(TASK DIRECTIONS)
Send back exactly the lines from the opening line of the records below through the one with "You are a computer-use agent. The".

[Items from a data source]
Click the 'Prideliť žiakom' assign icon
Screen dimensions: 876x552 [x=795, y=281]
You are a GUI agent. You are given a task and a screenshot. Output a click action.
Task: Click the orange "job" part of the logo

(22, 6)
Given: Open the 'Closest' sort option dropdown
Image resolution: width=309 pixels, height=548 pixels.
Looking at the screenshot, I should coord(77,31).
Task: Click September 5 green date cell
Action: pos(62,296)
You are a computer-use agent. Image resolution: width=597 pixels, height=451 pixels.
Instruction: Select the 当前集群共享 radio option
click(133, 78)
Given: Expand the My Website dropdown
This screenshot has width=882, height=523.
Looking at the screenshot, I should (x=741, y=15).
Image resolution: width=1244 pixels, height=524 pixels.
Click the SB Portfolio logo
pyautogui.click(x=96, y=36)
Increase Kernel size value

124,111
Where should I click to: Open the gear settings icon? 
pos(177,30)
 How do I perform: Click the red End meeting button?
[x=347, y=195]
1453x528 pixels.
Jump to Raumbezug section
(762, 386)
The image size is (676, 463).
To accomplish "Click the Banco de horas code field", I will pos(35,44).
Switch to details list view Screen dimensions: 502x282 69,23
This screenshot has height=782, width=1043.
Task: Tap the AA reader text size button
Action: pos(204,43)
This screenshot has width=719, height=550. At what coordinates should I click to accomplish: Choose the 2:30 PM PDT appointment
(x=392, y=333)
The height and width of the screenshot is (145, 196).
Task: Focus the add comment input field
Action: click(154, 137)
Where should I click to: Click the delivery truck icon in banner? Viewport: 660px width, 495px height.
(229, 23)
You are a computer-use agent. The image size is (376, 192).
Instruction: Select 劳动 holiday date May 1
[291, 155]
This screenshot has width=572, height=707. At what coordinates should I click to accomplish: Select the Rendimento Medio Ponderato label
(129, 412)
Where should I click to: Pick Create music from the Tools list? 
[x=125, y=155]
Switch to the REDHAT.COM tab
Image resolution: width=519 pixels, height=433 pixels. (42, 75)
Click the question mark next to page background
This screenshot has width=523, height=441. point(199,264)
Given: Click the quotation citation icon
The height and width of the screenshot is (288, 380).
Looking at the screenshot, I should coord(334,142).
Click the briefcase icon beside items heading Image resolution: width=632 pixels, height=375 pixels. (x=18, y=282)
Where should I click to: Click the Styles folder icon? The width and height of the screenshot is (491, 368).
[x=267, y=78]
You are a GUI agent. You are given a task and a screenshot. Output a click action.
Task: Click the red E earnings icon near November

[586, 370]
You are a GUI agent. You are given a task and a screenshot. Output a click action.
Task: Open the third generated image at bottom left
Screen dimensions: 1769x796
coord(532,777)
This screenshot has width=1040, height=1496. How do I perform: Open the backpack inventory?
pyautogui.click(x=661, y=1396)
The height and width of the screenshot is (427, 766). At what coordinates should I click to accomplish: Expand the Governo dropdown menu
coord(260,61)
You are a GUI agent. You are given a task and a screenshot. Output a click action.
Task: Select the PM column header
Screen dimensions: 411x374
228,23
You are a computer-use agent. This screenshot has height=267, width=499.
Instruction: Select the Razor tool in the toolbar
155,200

(WORKED SOLUTION)
Click the 'Prideliť žiakom' assign icon
Screen dimensions: 876x552 [x=795, y=281]
You are a GUI agent. You are given a task and a screenshot. Output a click action.
Task: Click the orange "job" part of the logo

(22, 6)
Given: Open the 'Closest' sort option dropdown
Image resolution: width=309 pixels, height=548 pixels.
Looking at the screenshot, I should coord(77,31).
Task: Click September 5 green date cell
Action: pos(62,296)
You are a computer-use agent. Image resolution: width=597 pixels, height=451 pixels.
Instruction: Select the 当前集群共享 radio option
click(133, 78)
Given: Expand the My Website dropdown
This screenshot has width=882, height=523.
Looking at the screenshot, I should (x=741, y=15).
Image resolution: width=1244 pixels, height=524 pixels.
Click the SB Portfolio logo
pyautogui.click(x=96, y=36)
Increase Kernel size value

124,111
Where should I click to: Open the gear settings icon? 
pos(177,30)
 How do I perform: Click the red End meeting button?
[x=347, y=195]
1453x528 pixels.
Jump to Raumbezug section
(762, 386)
The image size is (676, 463).
To accomplish "Click the Banco de horas code field", I will pos(35,44).
Switch to details list view Screen dimensions: 502x282 69,23
This screenshot has height=782, width=1043.
Task: Tap the AA reader text size button
Action: pos(204,43)
This screenshot has width=719, height=550. At what coordinates should I click to accomplish: Choose the 2:30 PM PDT appointment
(x=392, y=333)
The height and width of the screenshot is (145, 196).
Task: Focus the add comment input field
Action: click(154, 137)
Where should I click to: Click the delivery truck icon in banner? Viewport: 660px width, 495px height.
(229, 23)
You are a computer-use agent. The image size is (376, 192).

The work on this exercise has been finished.